Copy each record below exactly, please, and leave its pictures out.

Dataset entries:
┌──

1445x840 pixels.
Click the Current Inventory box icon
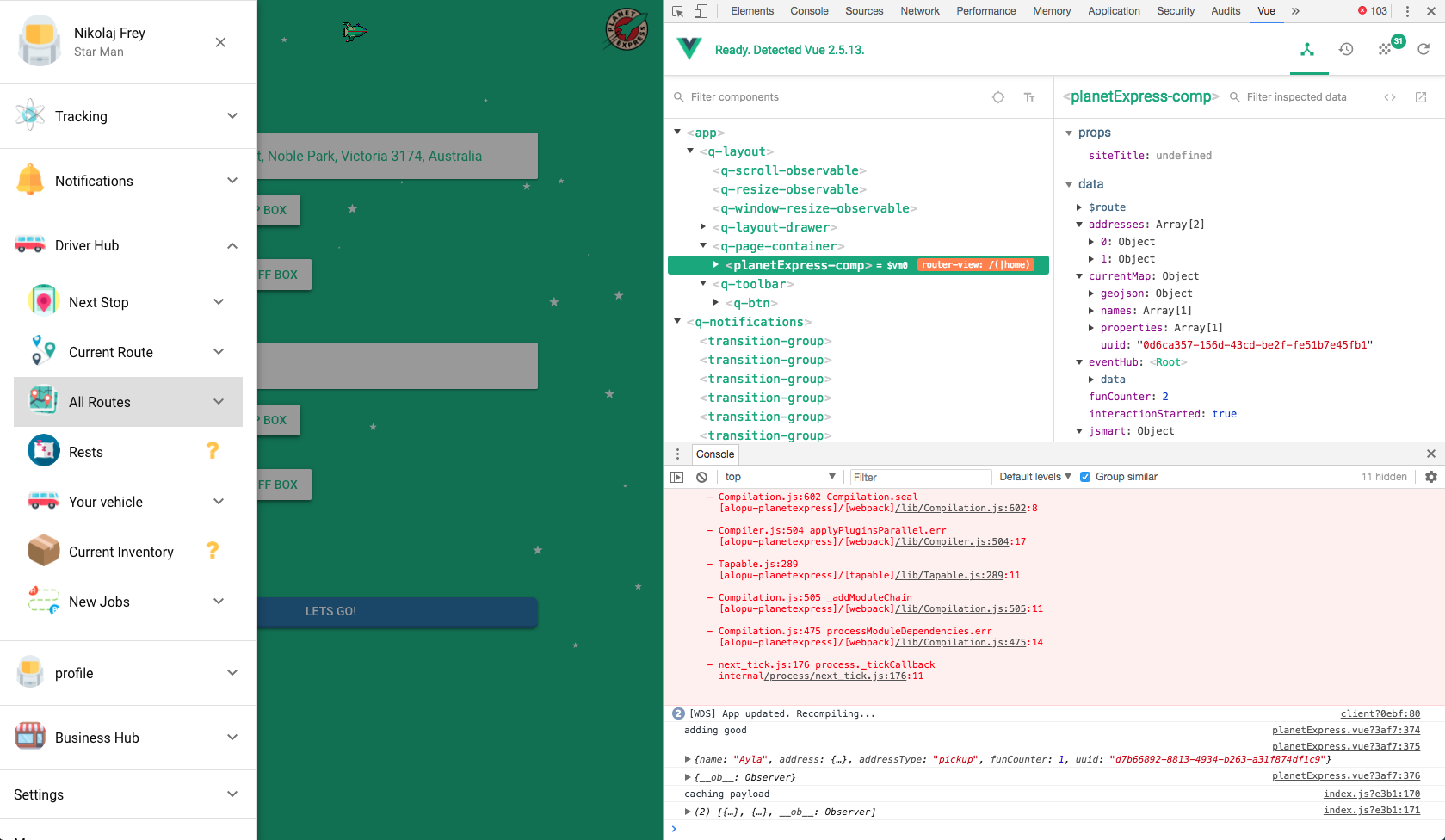(x=43, y=551)
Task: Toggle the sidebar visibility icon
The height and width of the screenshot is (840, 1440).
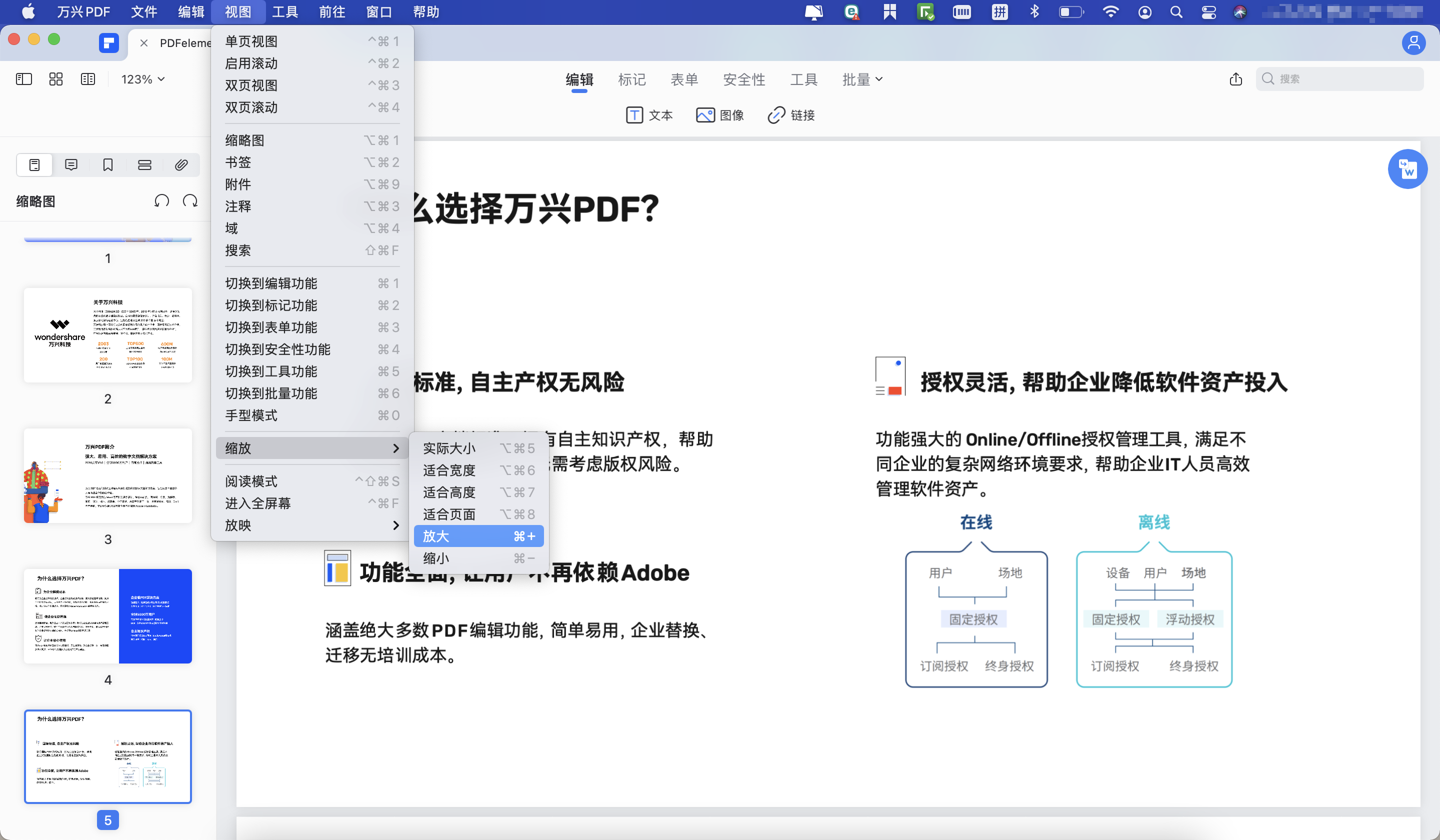Action: (x=24, y=79)
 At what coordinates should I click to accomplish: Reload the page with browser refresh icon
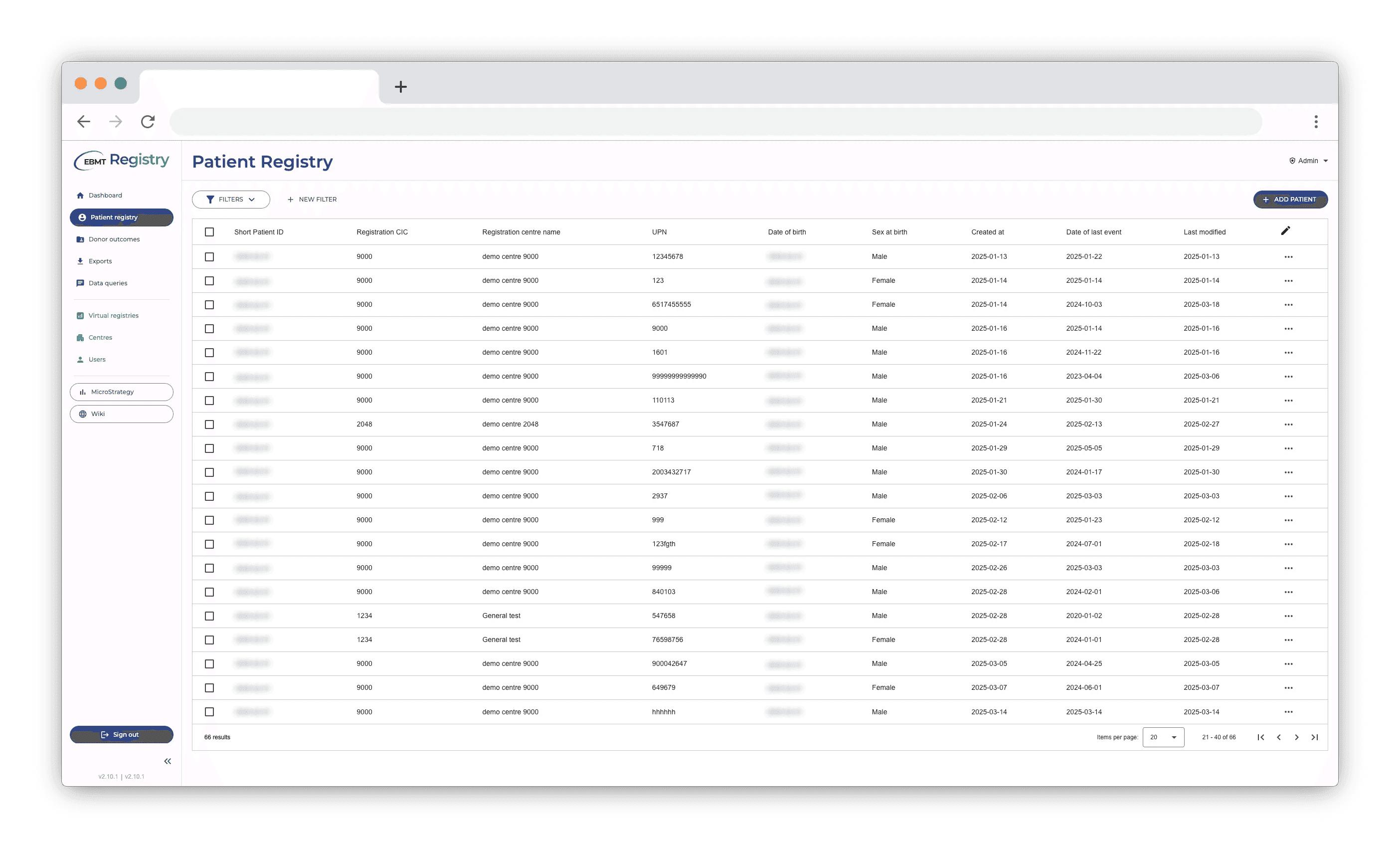point(148,122)
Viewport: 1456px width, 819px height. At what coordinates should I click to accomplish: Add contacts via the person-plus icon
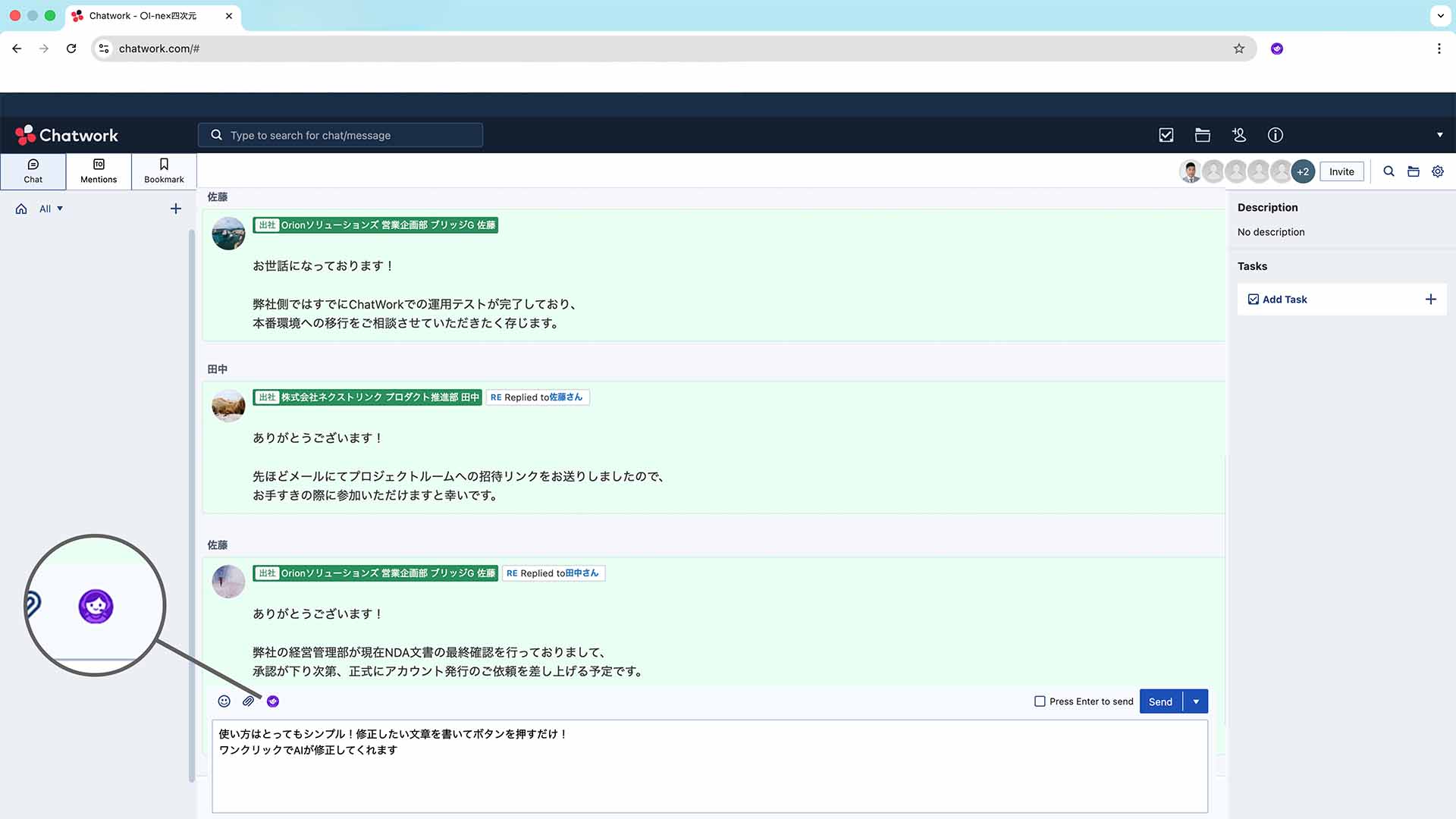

└──

Response to the exercise:
1445x840 pixels.
Click the Current Inventory box icon
(x=43, y=551)
Task: Toggle the sidebar visibility icon
The height and width of the screenshot is (840, 1440).
Action: (x=24, y=79)
 At what coordinates should I click to accomplish: Reload the page with browser refresh icon
point(148,122)
Viewport: 1456px width, 819px height. At what coordinates should I click to accomplish: Add contacts via the person-plus icon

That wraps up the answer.